One of the earliest examples we have of humans storing and analysing data are the tally sticks, write Bryan Clarke and Nakul Wali of our R&D Incentives practice.
Palaeolithic tribespeople marked notches into sticks or bones to keep track of trading activity and supplies. They would compare sticks and notches to carry out rudimentary calculations, enabling them to make predictions such as how long their food supplies would last. Today, data analytics is used to predict everything and anything, from what a consumer will buy at the grocery store to who will win the Oscars.
The first recorded experiment in statistical data analysis was carried out by John Graunt in 1663 where he theorised that he could design an early warning system for the bubonic plague ravaging Europe. Today, complex analytics underpin the important decisions around COVID-19 lockdowns. As the world came to a standstill with COVID-19, it became imperative for mankind to end the spread of the virus as soon as possible. All the information collected around the world in the response to stop COVID-19 has resulted in gargantuan volumes of data resource. Big data and data analytics have helped us understand the nature of the pandemic and predict its flow. Contact tracing and supporting analytics helped governments to quickly and effectively analyse the data and bring actionable insights in order to curb the spread of COVID-19. Biased, gut feeling, and subjective decision-making is being replaced by objective, data-driven insights that allow governments to better serve citizens and manage risks.
However, big data often involves imperfect information. Like oil it must be discovered, accessed, transported, and stored before processing. It is only then can statistical modelling be applied to find meaning.
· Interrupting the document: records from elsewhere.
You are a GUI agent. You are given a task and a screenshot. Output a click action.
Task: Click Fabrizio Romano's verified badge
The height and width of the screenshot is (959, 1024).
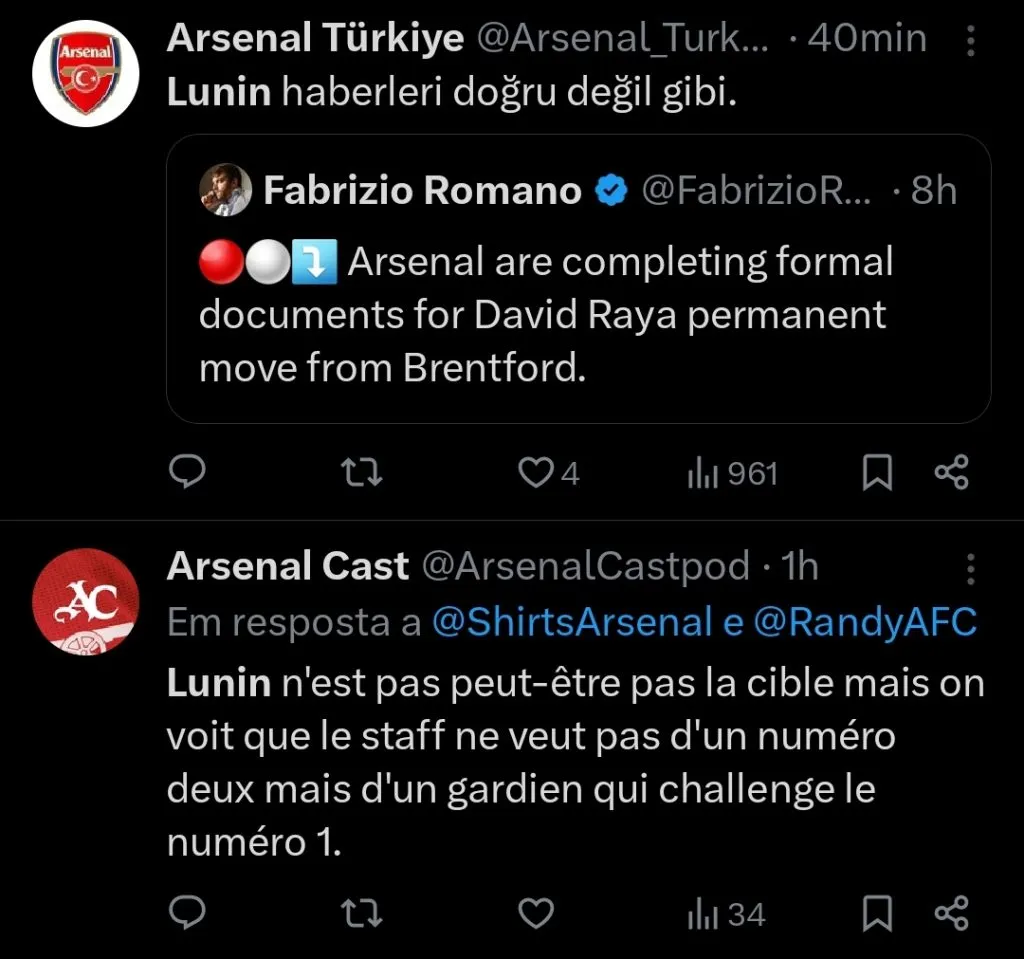(611, 190)
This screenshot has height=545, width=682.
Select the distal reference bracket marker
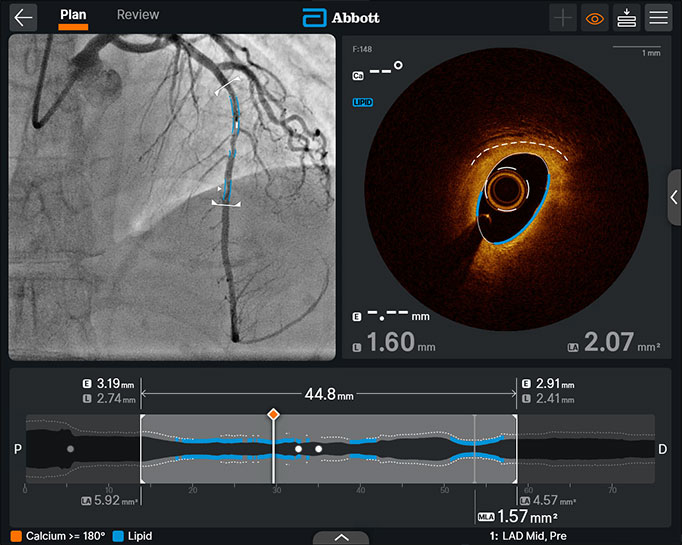click(516, 448)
Big data use the concept of 5 Vs, i.e. Volume, Velocity, Variety, Veracity and Value, to take vast quantities of raw data and distil it into valuable insights. However, some of the of the biggest challenges remaining in data analytics are related to the collecting and storing of vast quantities of high-quality data required to enable valuable insights.
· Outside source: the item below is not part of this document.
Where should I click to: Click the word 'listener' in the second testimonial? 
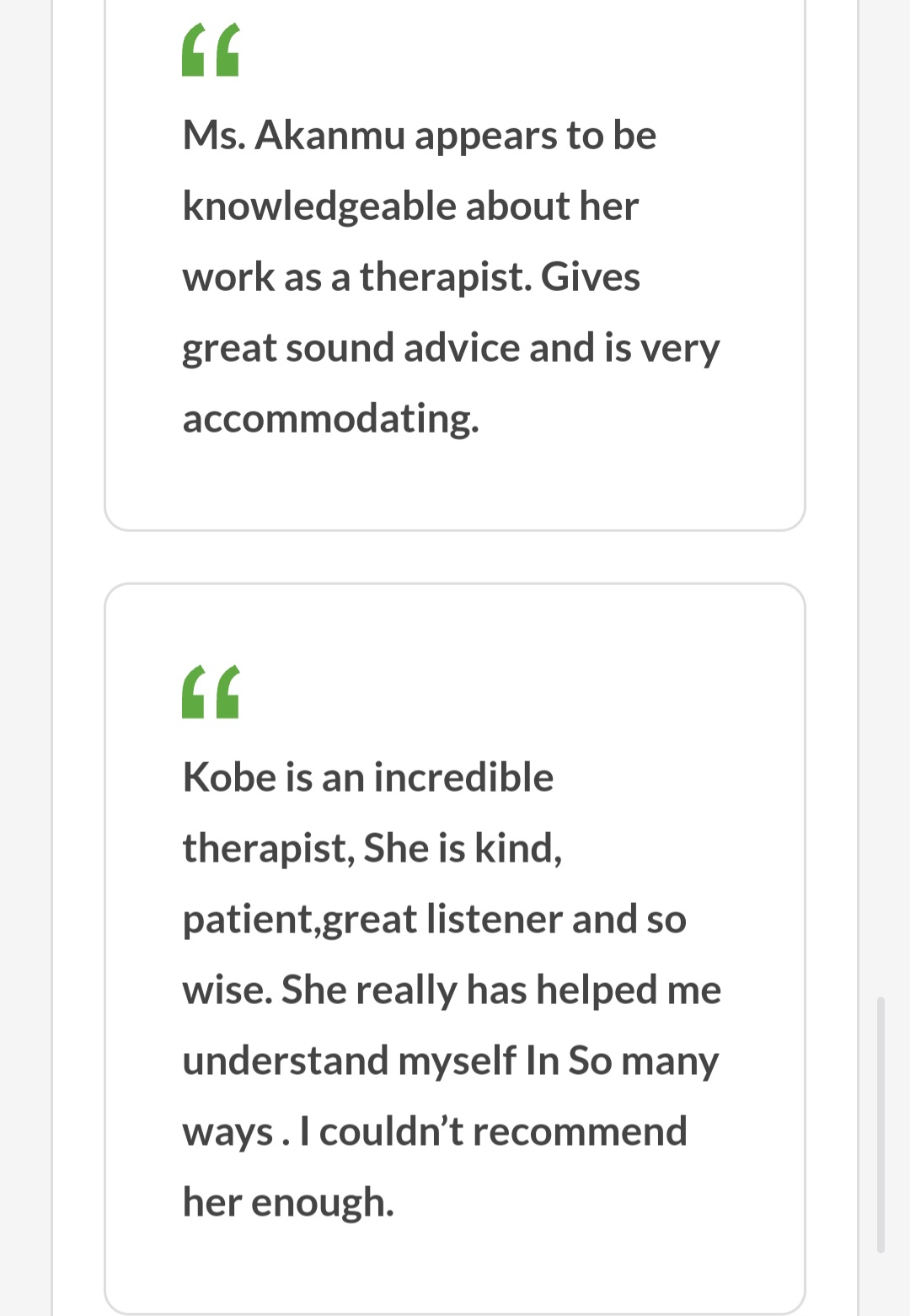(x=495, y=919)
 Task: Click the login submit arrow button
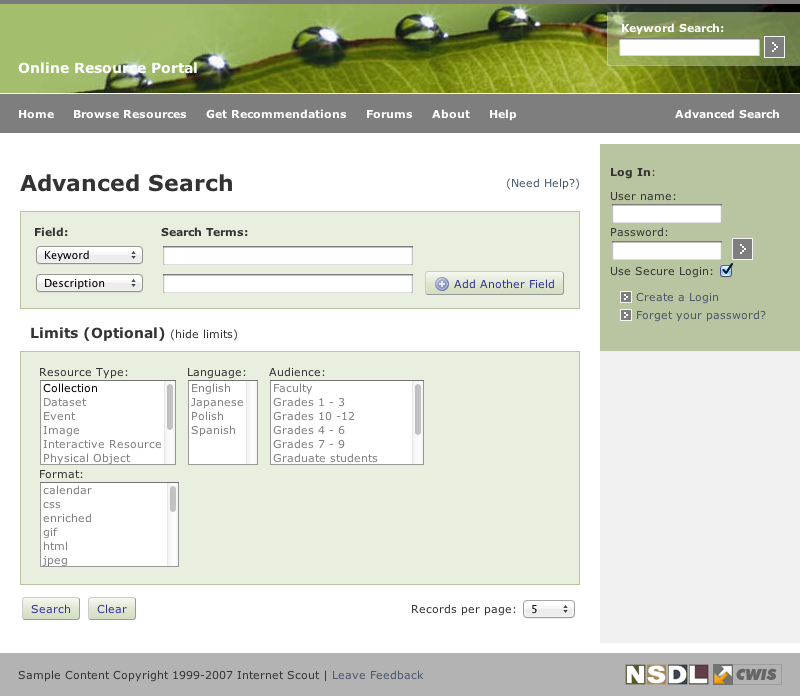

The use of the 5Vs to mine large quantities of data from disparate systems is becoming routine engineering, something that you would expect a data scientist to be able to complete in a routine manner. However, as the volume moves from gigabyte to terabyte to petabyte, the data cannot be stored and analysed using traditional systems in a cost-effective manner. As such, real-time performance and the velocity at which the data is generated, stored or processed can be a significant technological challenge, particularly in large-scale technology environments.
Additionally, the era of social media has introduced a variety of unstructured data types, such as texts, images, and videos. These don’t easily fit into the traditional structured databases. One of the technological challenges is to reliably and robustly identify the truth from all kinds of data. The accuracy of a machine learning (ML) algorithm can be faulty if the data is biased in any way. For example, this summer, researchers from GPT-3, one of the most powerful language models in the world, discovered structural biases within the model’s results related to gender, race, and religion.
Scaling these flaws up to the big data level will effectively compound any errors or shortcomings of the entire analytics process. Therefore, mitigating uncertainty in big data analytics must be at the forefront of any automated technique, as uncertainty can have considerable influence on the accuracy of its results.
The overriding technological challenge of any data analytic project is to deliver insights and value that are more accurate, and more precise through the utilisation of massive volumes of data. Going forward, we can learn to identify biases in learning systems, we can also figure out how to mitigate and intervene.
The main shortcoming of the data available for John Graunt was its non-uniform upkeep and the lack of depth of variables included at its outset. Now, almost 400 years on, we have better data, but we still face many challenges.
If you are considering claiming R&D tax credits for a data analytics project, it is important to understand if the project is routine engineering or involves research and development. As with all innovative technologies that mature over time it is important to carefully consider how your project meets the five key science criteria set out in the R&D tax credits legislation. KPMG’s R&D Incentives practice assist our clients in this regard.
This article first appeared in Irish Tech News and is reproduced here with their kind permission.